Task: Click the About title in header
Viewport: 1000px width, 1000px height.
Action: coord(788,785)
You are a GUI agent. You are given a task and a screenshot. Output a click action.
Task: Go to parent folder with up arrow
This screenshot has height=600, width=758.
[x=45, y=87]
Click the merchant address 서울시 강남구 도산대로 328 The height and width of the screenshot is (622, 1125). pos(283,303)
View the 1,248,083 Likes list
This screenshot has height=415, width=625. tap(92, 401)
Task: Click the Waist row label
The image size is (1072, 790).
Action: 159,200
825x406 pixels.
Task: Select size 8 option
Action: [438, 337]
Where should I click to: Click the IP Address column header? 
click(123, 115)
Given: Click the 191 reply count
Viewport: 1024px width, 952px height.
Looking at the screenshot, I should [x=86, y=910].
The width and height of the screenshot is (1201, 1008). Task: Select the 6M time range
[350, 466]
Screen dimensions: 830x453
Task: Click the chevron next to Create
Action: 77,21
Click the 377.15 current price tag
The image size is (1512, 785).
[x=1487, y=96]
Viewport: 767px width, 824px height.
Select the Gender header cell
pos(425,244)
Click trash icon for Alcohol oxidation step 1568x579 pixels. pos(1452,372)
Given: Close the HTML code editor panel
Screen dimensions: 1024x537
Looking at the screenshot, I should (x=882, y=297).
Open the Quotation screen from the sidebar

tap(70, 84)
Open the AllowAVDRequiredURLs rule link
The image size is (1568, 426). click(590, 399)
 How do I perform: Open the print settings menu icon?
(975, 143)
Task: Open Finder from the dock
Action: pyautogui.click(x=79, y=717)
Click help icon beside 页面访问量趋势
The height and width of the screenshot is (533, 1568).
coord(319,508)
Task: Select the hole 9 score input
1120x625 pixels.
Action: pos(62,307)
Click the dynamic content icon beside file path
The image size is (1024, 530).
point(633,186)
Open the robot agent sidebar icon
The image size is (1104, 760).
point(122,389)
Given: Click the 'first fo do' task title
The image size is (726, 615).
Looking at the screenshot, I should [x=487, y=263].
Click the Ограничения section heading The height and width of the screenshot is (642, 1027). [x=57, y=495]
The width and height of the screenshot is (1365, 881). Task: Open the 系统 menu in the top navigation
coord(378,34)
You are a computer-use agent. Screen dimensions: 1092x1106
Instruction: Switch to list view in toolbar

Brief » Restate the material word for word, but only from its first line through the line containing "Click the merchant".

Answer to this problem »
Task: Click the About title in header
Viewport: 1000px width, 1000px height.
Action: coord(788,785)
You are a GUI agent. You are given a task and a screenshot. Output a click action.
Task: Go to parent folder with up arrow
This screenshot has height=600, width=758.
[x=45, y=87]
Click the merchant address 서울시 강남구 도산대로 328 The height and width of the screenshot is (622, 1125). pos(283,303)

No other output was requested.